Determine how many lines of the entries include the word "Visit", and report that number with no further text.

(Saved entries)
☆ ☆ ☆ ☆
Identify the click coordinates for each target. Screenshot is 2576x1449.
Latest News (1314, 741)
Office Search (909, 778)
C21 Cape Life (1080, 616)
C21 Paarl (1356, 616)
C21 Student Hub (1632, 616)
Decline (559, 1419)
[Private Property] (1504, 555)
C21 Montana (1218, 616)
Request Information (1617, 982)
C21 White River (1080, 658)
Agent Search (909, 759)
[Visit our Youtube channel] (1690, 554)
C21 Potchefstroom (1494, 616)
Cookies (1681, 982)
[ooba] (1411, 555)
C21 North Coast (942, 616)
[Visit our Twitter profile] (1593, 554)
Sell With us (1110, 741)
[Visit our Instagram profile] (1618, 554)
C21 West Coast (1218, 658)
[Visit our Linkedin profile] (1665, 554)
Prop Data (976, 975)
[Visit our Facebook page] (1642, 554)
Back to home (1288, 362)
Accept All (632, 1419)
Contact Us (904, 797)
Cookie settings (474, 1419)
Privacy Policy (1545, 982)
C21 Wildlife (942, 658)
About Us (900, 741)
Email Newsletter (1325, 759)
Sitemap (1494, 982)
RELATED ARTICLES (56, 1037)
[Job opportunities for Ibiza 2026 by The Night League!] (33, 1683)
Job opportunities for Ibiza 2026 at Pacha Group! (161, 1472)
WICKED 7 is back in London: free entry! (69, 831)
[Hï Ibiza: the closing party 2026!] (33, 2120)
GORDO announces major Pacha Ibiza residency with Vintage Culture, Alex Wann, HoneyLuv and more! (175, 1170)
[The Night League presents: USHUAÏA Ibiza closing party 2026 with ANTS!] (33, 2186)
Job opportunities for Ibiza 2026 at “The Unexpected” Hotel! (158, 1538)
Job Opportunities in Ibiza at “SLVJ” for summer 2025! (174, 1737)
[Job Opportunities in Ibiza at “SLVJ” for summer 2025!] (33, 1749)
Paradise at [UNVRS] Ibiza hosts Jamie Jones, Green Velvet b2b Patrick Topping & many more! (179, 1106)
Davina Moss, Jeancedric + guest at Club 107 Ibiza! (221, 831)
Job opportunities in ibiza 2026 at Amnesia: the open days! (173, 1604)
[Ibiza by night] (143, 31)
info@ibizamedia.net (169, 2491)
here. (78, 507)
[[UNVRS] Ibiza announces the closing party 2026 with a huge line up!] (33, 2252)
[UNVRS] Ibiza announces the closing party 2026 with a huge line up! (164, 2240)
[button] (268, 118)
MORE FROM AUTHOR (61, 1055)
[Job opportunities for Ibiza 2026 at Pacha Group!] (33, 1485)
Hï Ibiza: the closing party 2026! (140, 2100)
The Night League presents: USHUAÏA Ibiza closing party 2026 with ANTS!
☆ ☆ ☆ ☆
• Your response
5